この例は、当社のコンテンツテスト チームが検証し、更新したものです。

この例では、許可された特定のIPアドレスのセットに基づいて、Juniper Networkingデバイスへの管理アクセスを制限する方法を示しています。このタイプの機能は、しばしばACL(アクセス制御リスト)と呼ばれ、Junos OSのステートレスファイアウォールフィルターとして実装されます。

要件

管理ネットワークに接続されたジュニパーのネットワーキングデバイス。構成を検証するには、テスト対象デバイス(DUT)へのSSHまたはTelnet接続を開始できる管理ネットワークにアクセスできる他のデバイスが少なくとも1つ必要です。デバイスの基本的な初期化(管理インターフェイスと関連するスタティック ルート、システム サービス、ユーザー ログイン アカウントなど)以外の特別な設定は必要ありません。

概要

ファイアウォールフィルターを構成して、デバイスを管理できるIPアドレスを制限できます。このファイアウォールフィルターには、デバイスの管理が許可されているIPアドレス以外のすべてのトラフィックを拒否する条件を含める必要があります。ループバックインターフェイス(lo0)にファイアウォールフィルターを適用して、管理トラフィック、つまりデバイス自体に送信されたトラフィックのみがフィルタリングされるようにする必要があります。

トポロジーの例

図 1 にこの例のトポロジーを示します。R1デバイスは、172.16.0.0/24サブネットが割り当てられた管理ネットワークのデフォルトゲートウェイとして機能します。R2デバイスへの管理アクセスを制限するフィルターを適用して、この例ではそれをDUTにします。リモートワークステーションにはDUTの管理が許可されており、10.0.0.1/32アドレスが割り当てられています。

この例では、次のことを行います。

  • manager-ipと呼ばれるプレフィックスリストを設定します。このリストは、デバイスの管理を許可する IP アドレスのセットを定義します。この例では、リストには管理サブネット自体(172.16.0.0/24)と、許可されたリモートユーザーのIPアドレス(10.0.0.1/32)が含まれています。

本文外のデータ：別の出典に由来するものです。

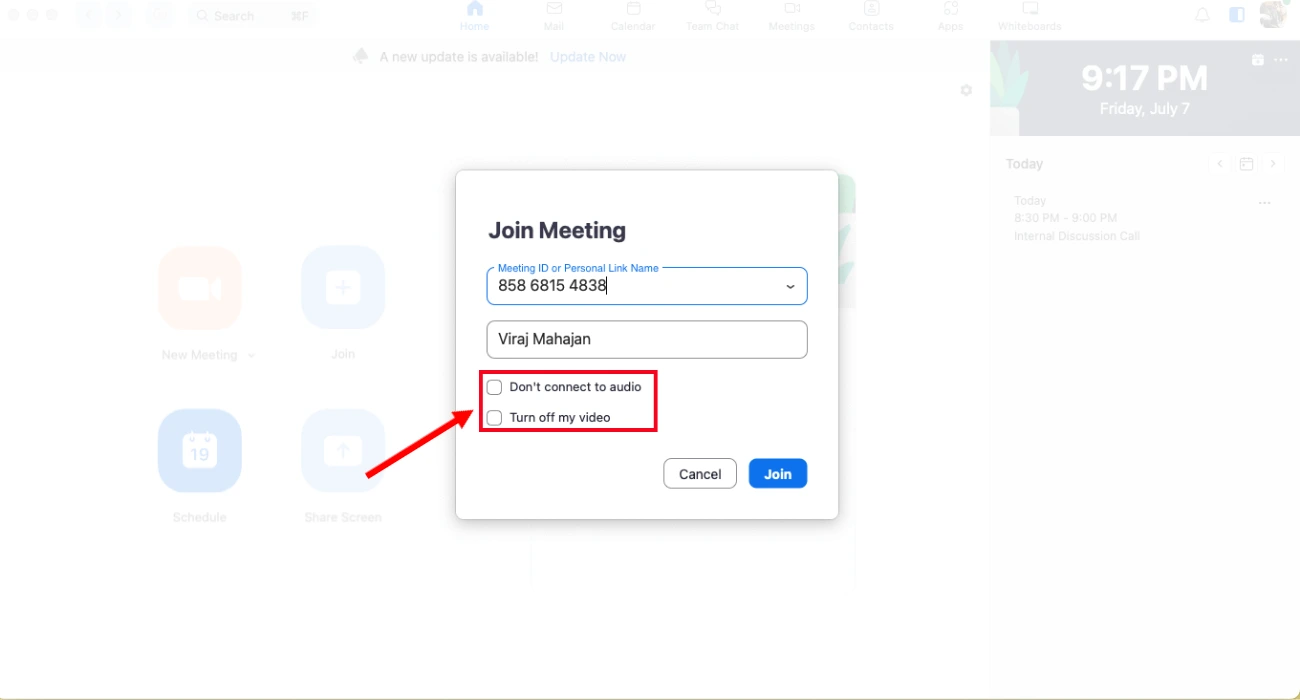The image size is (1300, 700).
Task: Click the blue Join button
Action: pyautogui.click(x=778, y=474)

  • manager-ipプレフィックスリストで定義された特定のアドレスセットを除くすべての送信元アドレスを拒否するファイアウォールフィルターlimit-mgmt-accessを設定します。これにより、プレフィックスリストに記載されているIPアドレスのみがデバイスを管理できるようになります。

  • ループバックインターフェイスに limit-mgmt-access フィルターを適用します。ローカル デバイス宛てのパケットがインターフェイスに到着すると、ループバック インターフェイスはフィルター limit-mgmt-access を適用して、管理アクセスを許可されたアドレスのみに制限します。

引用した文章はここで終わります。